── Task material ──
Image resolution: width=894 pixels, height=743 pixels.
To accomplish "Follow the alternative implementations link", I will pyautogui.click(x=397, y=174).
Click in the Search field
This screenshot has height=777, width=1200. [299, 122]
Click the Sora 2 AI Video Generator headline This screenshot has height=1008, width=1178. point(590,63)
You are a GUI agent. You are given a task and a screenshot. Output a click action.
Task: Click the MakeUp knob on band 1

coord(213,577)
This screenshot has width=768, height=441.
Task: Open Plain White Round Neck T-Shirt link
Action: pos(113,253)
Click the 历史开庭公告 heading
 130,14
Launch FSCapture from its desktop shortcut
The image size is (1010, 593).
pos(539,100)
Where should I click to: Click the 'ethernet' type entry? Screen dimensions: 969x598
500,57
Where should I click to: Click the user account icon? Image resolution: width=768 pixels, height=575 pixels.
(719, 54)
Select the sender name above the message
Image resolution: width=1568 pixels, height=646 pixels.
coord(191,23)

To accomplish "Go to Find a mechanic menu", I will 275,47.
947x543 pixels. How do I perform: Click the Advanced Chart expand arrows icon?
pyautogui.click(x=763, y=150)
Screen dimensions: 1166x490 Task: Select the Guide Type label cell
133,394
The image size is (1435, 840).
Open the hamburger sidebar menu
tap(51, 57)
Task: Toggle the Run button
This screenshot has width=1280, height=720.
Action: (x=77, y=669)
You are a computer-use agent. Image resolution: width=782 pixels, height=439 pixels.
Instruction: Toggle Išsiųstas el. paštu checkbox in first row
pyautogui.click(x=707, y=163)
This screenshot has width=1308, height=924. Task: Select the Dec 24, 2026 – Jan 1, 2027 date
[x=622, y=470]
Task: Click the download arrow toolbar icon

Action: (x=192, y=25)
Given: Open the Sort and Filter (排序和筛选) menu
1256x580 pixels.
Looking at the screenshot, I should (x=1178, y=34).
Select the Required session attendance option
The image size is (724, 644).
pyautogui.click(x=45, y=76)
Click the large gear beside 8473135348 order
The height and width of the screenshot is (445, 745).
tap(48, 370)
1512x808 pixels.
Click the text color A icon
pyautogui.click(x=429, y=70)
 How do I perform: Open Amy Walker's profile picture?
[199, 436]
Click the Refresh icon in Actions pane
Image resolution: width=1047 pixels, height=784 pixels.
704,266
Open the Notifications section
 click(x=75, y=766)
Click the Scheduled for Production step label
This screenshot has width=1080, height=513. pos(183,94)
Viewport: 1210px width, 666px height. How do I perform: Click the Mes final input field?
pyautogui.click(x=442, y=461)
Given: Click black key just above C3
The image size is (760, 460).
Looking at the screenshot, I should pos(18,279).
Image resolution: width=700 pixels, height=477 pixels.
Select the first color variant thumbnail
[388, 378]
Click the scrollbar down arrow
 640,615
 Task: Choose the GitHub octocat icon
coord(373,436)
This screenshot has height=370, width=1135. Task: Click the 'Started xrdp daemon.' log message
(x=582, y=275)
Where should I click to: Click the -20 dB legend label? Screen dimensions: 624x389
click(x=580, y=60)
───
[What the task requires]: The response has to match the data exactly, line for line.

[Solution for this task]:
Image resolution: width=894 pixels, height=743 pixels.
To accomplish "Follow the alternative implementations link", I will pyautogui.click(x=397, y=174).
Click in the Search field
This screenshot has height=777, width=1200. [299, 122]
Click the Sora 2 AI Video Generator headline This screenshot has height=1008, width=1178. point(590,63)
You are a GUI agent. You are given a task and a screenshot. Output a click action.
Task: Click the MakeUp knob on band 1

coord(213,577)
This screenshot has width=768, height=441.
Task: Open Plain White Round Neck T-Shirt link
Action: pos(113,253)
Click the 历史开庭公告 heading
 130,14
Launch FSCapture from its desktop shortcut
The image size is (1010, 593).
pos(539,100)
Where should I click to: Click the 'ethernet' type entry? Screen dimensions: 969x598
500,57
Where should I click to: Click the user account icon? Image resolution: width=768 pixels, height=575 pixels.
(719, 54)
Select the sender name above the message
Image resolution: width=1568 pixels, height=646 pixels.
coord(191,23)

To accomplish "Go to Find a mechanic menu", I will 275,47.
947x543 pixels. How do I perform: Click the Advanced Chart expand arrows icon?
pyautogui.click(x=763, y=150)
Screen dimensions: 1166x490 Task: Select the Guide Type label cell
133,394
The image size is (1435, 840).
Open the hamburger sidebar menu
tap(51, 57)
Task: Toggle the Run button
This screenshot has width=1280, height=720.
Action: (x=77, y=669)
You are a computer-use agent. Image resolution: width=782 pixels, height=439 pixels.
Instruction: Toggle Išsiųstas el. paštu checkbox in first row
pyautogui.click(x=707, y=163)
This screenshot has width=1308, height=924. Task: Select the Dec 24, 2026 – Jan 1, 2027 date
[x=622, y=470]
Task: Click the download arrow toolbar icon

Action: (x=192, y=25)
Given: Open the Sort and Filter (排序和筛选) menu
1256x580 pixels.
Looking at the screenshot, I should (x=1178, y=34).
Select the Required session attendance option
The image size is (724, 644).
pyautogui.click(x=45, y=76)
Click the large gear beside 8473135348 order
The height and width of the screenshot is (445, 745).
tap(48, 370)
1512x808 pixels.
Click the text color A icon
pyautogui.click(x=429, y=70)
 How do I perform: Open Amy Walker's profile picture?
[199, 436]
Click the Refresh icon in Actions pane
Image resolution: width=1047 pixels, height=784 pixels.
704,266
Open the Notifications section
 click(x=75, y=766)
Click the Scheduled for Production step label
This screenshot has width=1080, height=513. pos(183,94)
Viewport: 1210px width, 666px height. How do I perform: Click the Mes final input field?
pyautogui.click(x=442, y=461)
Given: Click black key just above C3
The image size is (760, 460).
Looking at the screenshot, I should pos(18,279).
Image resolution: width=700 pixels, height=477 pixels.
Select the first color variant thumbnail
[388, 378]
Click the scrollbar down arrow
 640,615
 Task: Choose the GitHub octocat icon
coord(373,436)
This screenshot has height=370, width=1135. Task: Click the 'Started xrdp daemon.' log message
(x=582, y=275)
Where should I click to: Click the -20 dB legend label? Screen dimensions: 624x389
click(x=580, y=60)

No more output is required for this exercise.